Rock ’n’ Roll Tokyo Jacob Aue Sobol is one of the most important Danish photographers of our age and his photography is presented in an excellent way in his new book of photos from Tokyo By Johan Zimsen Kristiansen
Photo book There is something peculiarly identity-creating in the title of Jacob Aue Sobol’s new photo book, ‘I, Tokyo’. Ambiguously, the title can refer both to a fusion between the photographer Sobol and the city that is the subject in his new series of pictures, and to the photographs in the book itself: that the photographs do not just show but also are Tokyo. In addition, there is a completely different possibility: that it is in no way necessary to differentiate between Tokyo, the photographer and the photographs as all three are well and truly intertwined and impossible to separate. And one could also perhaps indicate a fourth interpretation... Jacob Aue Sobol, who was born in 1976, is today one of the most important younger Danish photographers. His pictures are taken in black and white and are often in a documentary and snap-shot style. He first drew attention to himself in 2004 with the photo series ‘Sabine’, which documented the life and sealer culture in an eastern Greenland settlement and not least his own relationship with a girl, Sabine; and again in 2006 when he followed an indigenous peasant family’s every day life in Guatemala. Finally, Sobol at the moment aspires to admission to the prestigious Magnum Photo group. With the photographs in ‘I, Tokyo’, Sobol is moving stylistically in more than one direction. The series’ subjects, which concentrate in particular on the portraits and the naked body and less on the city’s stations and streets, are grainy and coarse in their evocation.
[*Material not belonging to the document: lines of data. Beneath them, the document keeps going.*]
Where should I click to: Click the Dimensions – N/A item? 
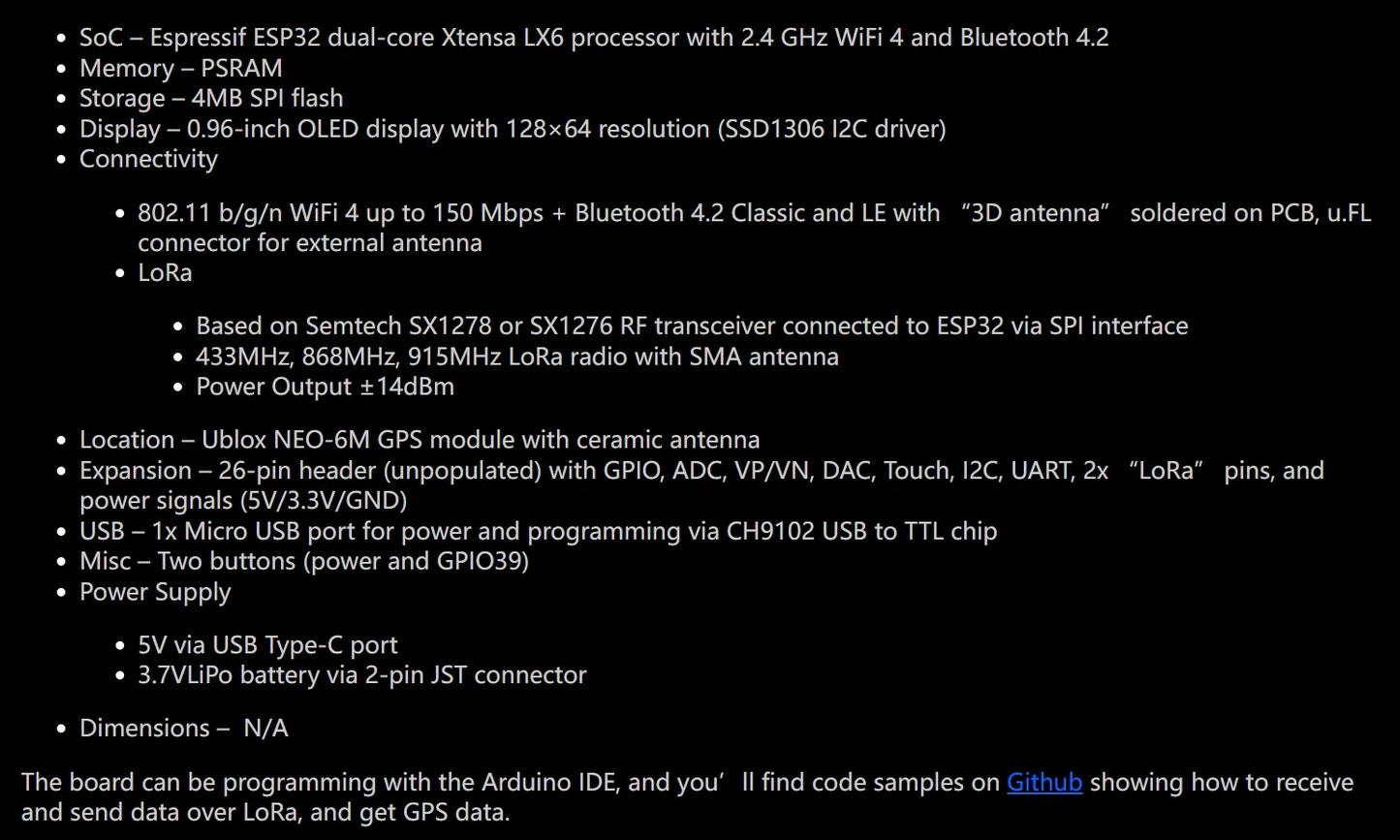click(184, 729)
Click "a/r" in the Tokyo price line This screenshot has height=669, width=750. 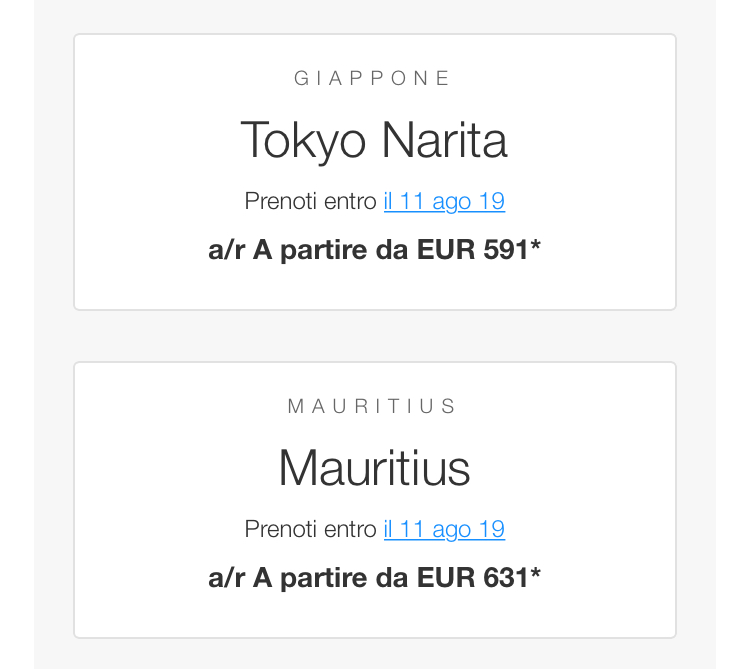click(226, 250)
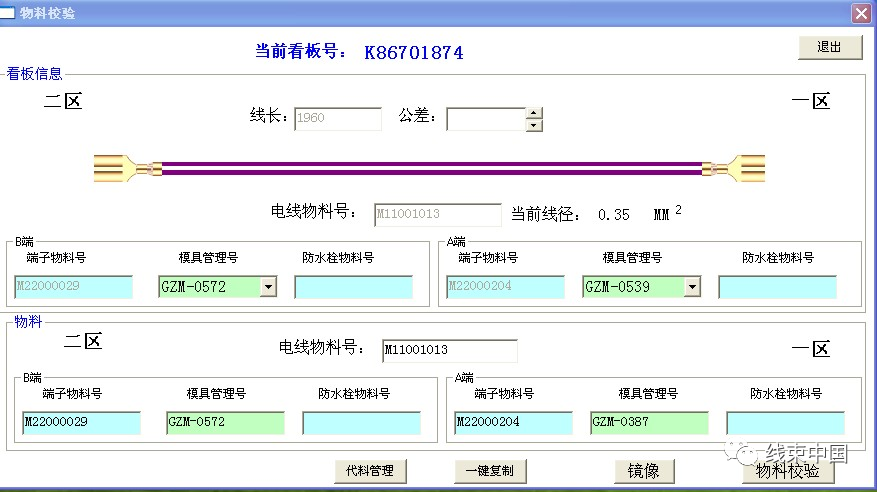Focus the lower 电线物料号 M11001013 field
Image resolution: width=877 pixels, height=492 pixels.
(449, 351)
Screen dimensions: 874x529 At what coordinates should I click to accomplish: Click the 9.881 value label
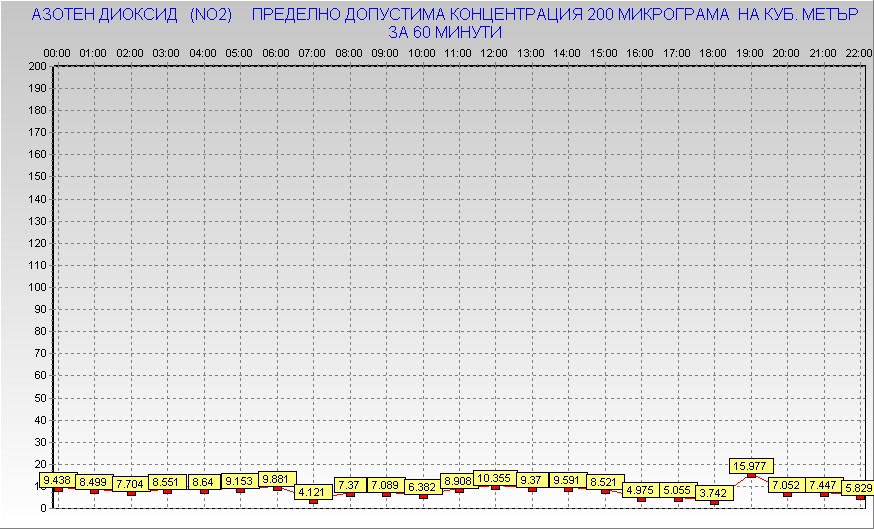click(277, 479)
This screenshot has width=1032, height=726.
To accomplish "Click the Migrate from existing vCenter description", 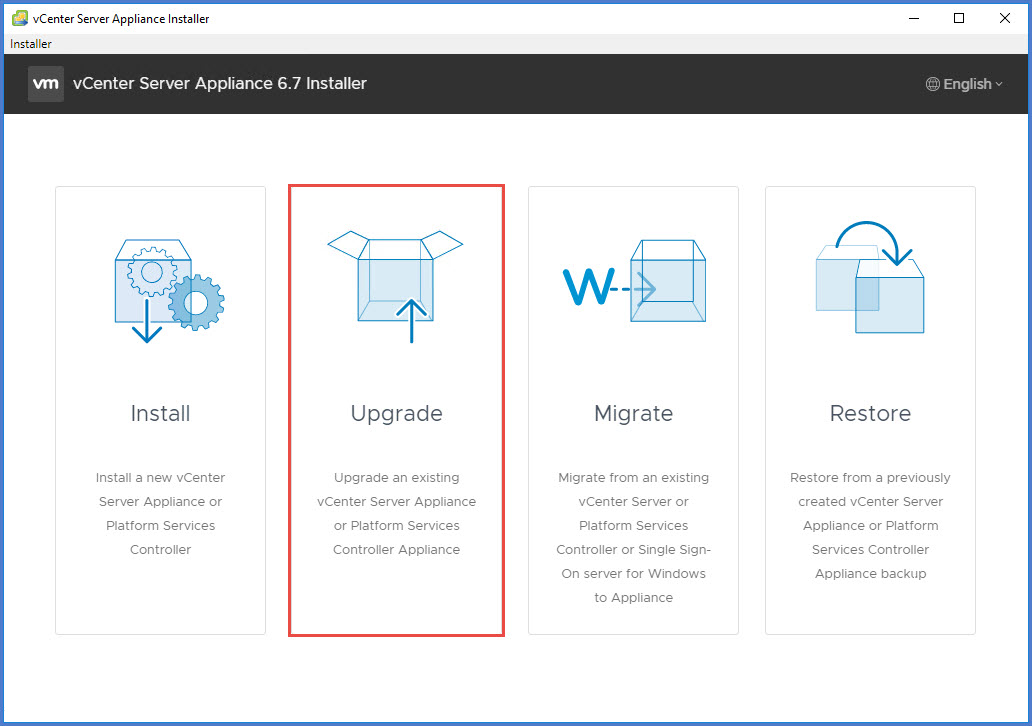I will [633, 537].
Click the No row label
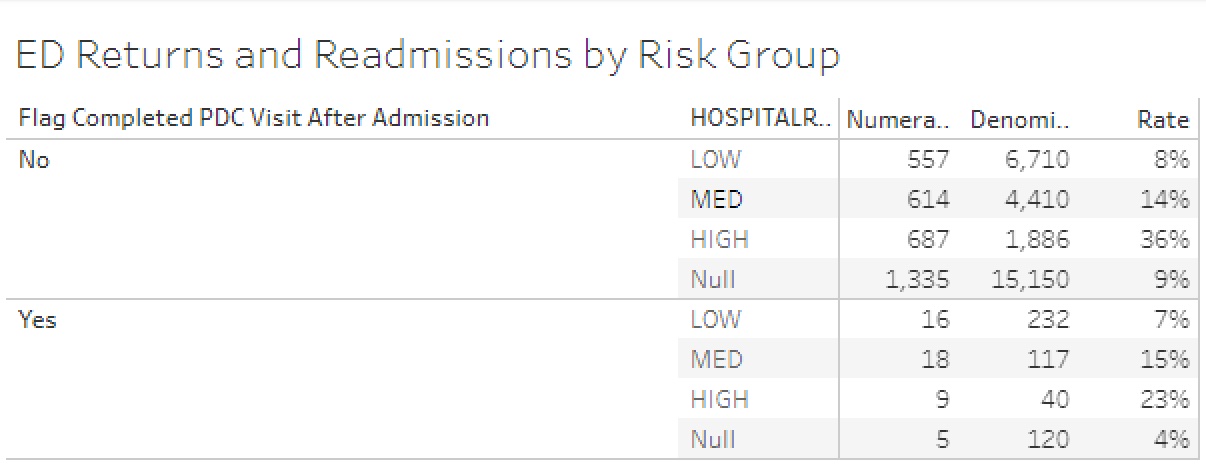This screenshot has width=1206, height=464. coord(34,159)
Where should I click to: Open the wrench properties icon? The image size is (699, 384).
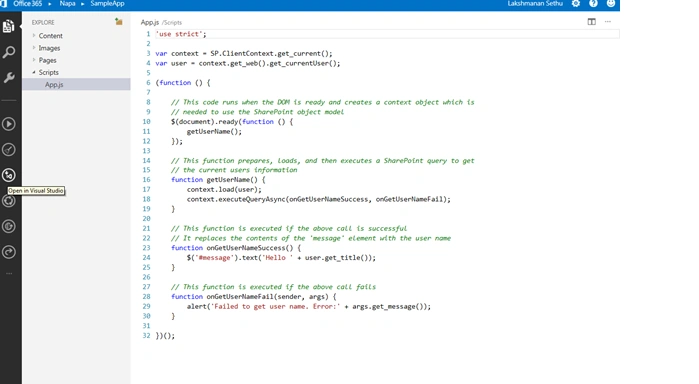click(8, 77)
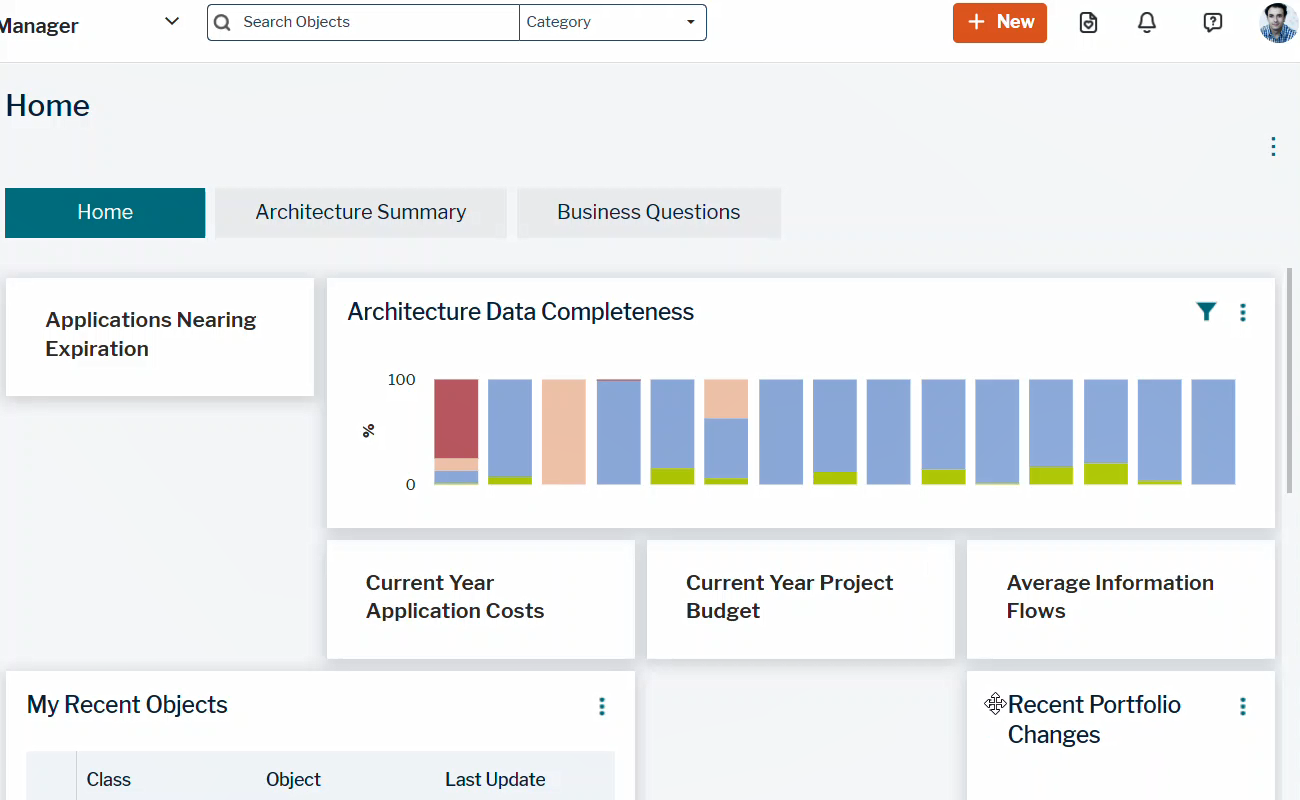Open Architecture Data Completeness three-dot menu
This screenshot has height=800, width=1300.
point(1243,313)
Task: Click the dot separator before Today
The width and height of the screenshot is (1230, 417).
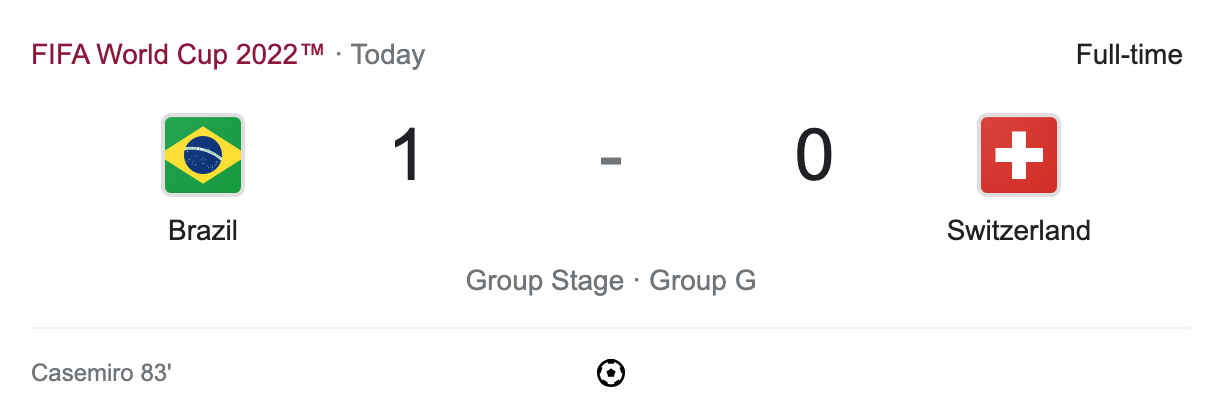Action: tap(338, 55)
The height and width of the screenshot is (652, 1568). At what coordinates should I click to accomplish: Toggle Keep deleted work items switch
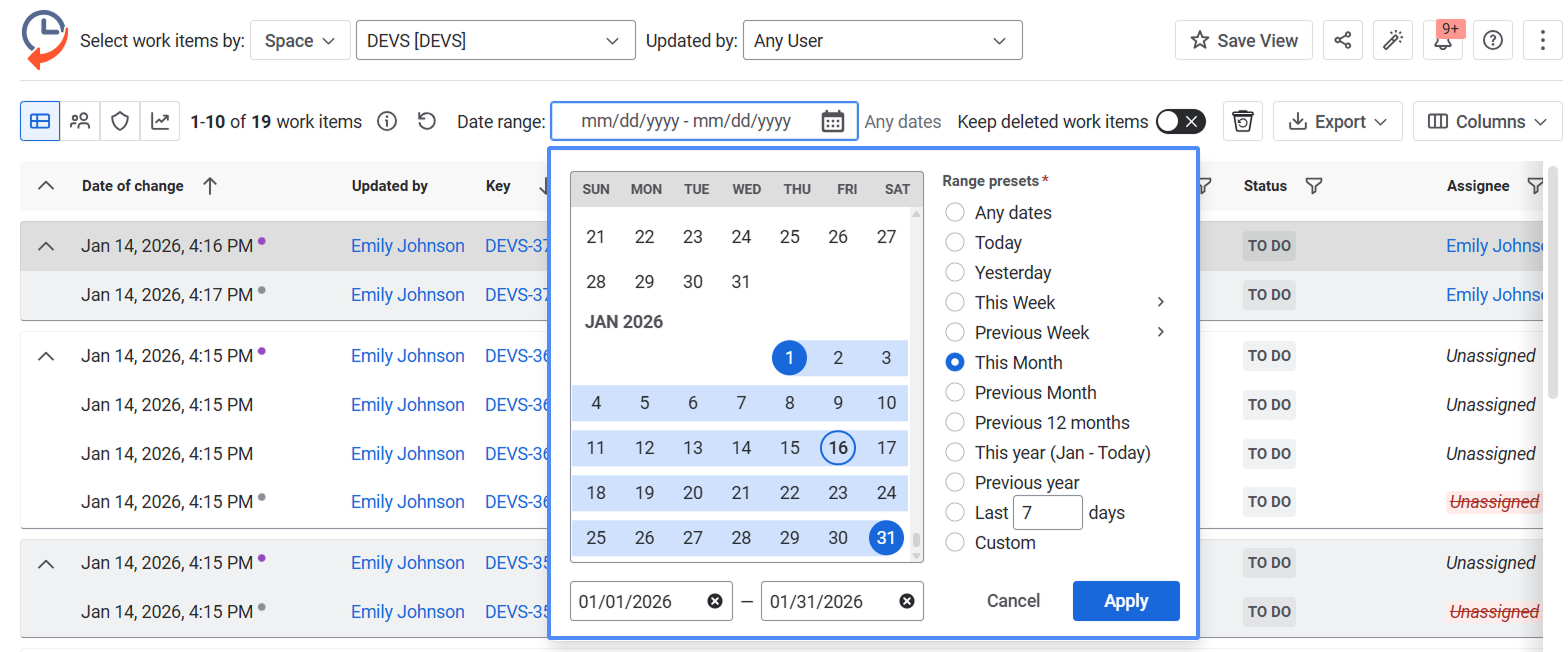pos(1180,121)
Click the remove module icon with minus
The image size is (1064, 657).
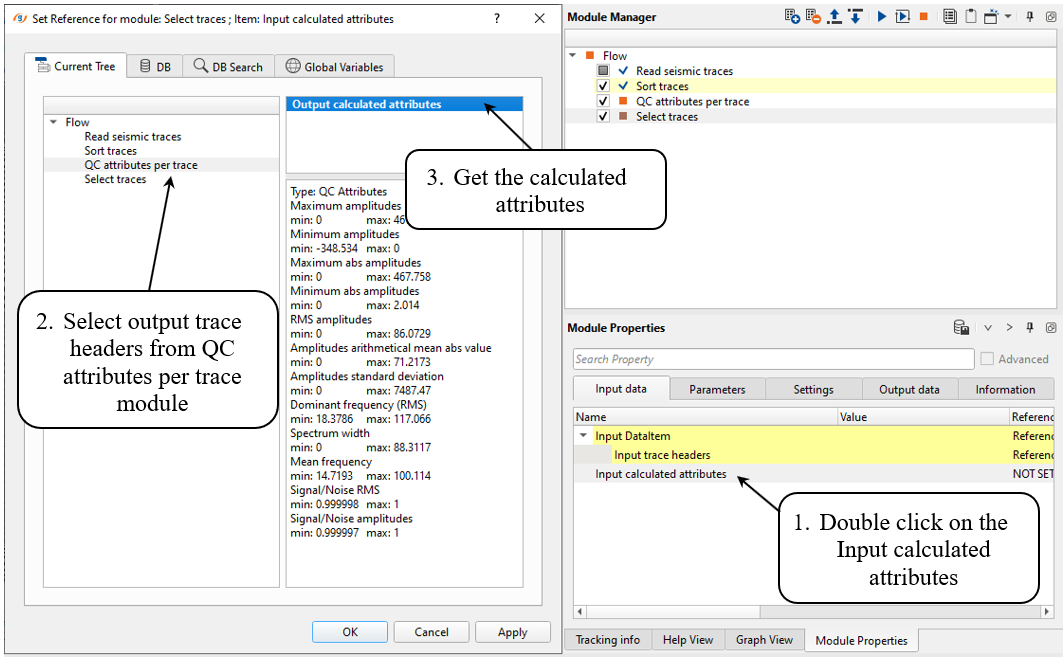tap(813, 17)
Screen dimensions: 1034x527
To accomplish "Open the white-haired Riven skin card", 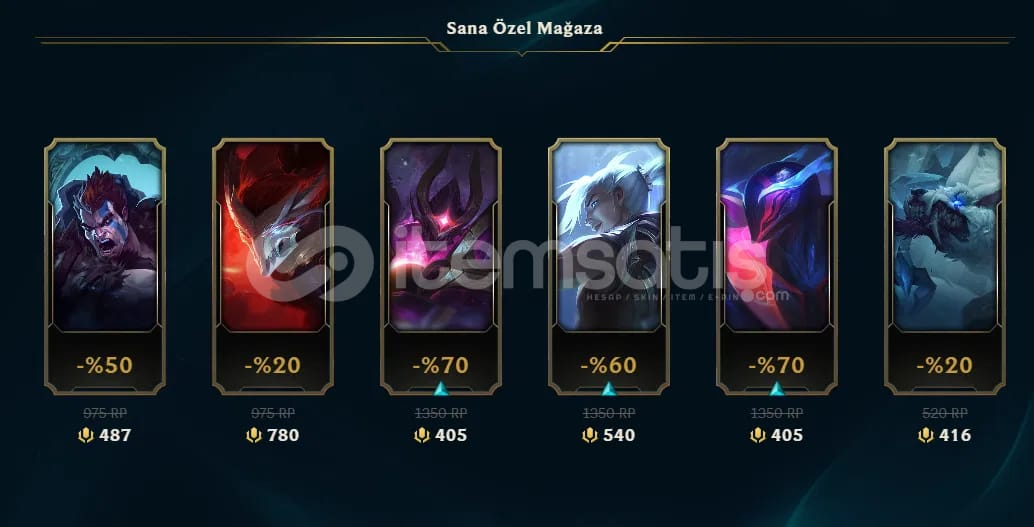I will 609,266.
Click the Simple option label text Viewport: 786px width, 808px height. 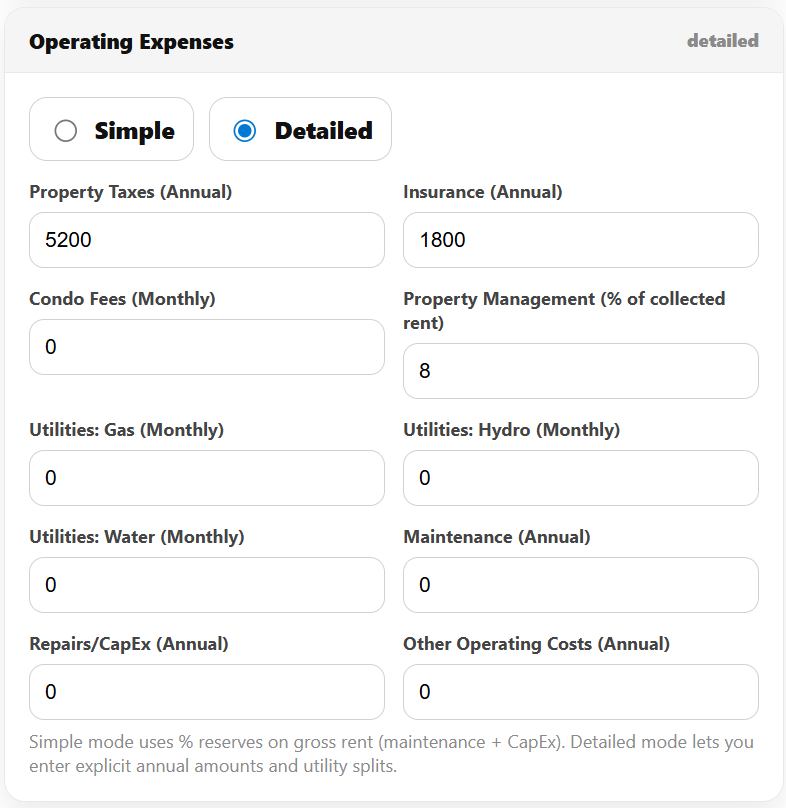click(134, 131)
In this way, Sobol leans on Japanese photographers such as Moriyama Daido, who almost exemplarily cultivates the grainy pictorial aesthetic and odd angles, and Araki Nobuyoshi, who in his own and very direct way illustrates the naked female body. The meeting with Tokyo therefore seems not to been a short and superficial courtesy call for Sobol; rather, life in Tokyo and Japanese photography have left new, pronounced and effective traces in the development of his work. That the book’s photographs have actually been presented as well as they have been is due precisely to that combination of an eye for the intimate and aesthetic coarseness. In other words, the jump to the Japanese city has been really good for the photographic work. The somewhat nostalgic and naïve characteristics that the deserted landscapes and different social conditions previously gave Sobol’s
photographs are replaced here by a querying examination of and play with the possibilities of photography. The photographs therefore open freely in a different way to the reader; there is a little more spontaneous rock ‘n’ roll and less biography and social engagement in the Tokyo pictures. This relaxed distance to Tokyo, to the photographs’ subjects, seems paradoxically to be what makes it possible to create a more clarified and attentive, yes, almost mature and quiet intimacy in the pictures. Sobol is very successful in finding and experiencing the drama in his Tokyo photographs, not in the personal and social lopsidedness as before, but in the game between photographer, photograph and subject. In this way the photographs in ‘I, Tokyo’ also express a sort of existence modus or a way of existing, which at the same time makes it possible to understand the book’s title in a fourth way. That experience of existing, which the Tokyo photographs represent, applies not only to the relationship between the photographer, the photographs and the subjects. The experience of existing propagates from these thoroughly prepared photographs of Tokyo to the reader, the photographs gives the reader room - a not unimportant point. By making existence the identity-creating focal point of the photographs, Sobol’s photos become relevant and attentive in the encounter with the viewer; what is reader and what is photograph is suddenly without meaning; everything becomes complex and rousingly intertwined. When it comes down to it, it is only the glance that is necessary, not the many superfluous words. What’s left is this ‘I, Tokyo’.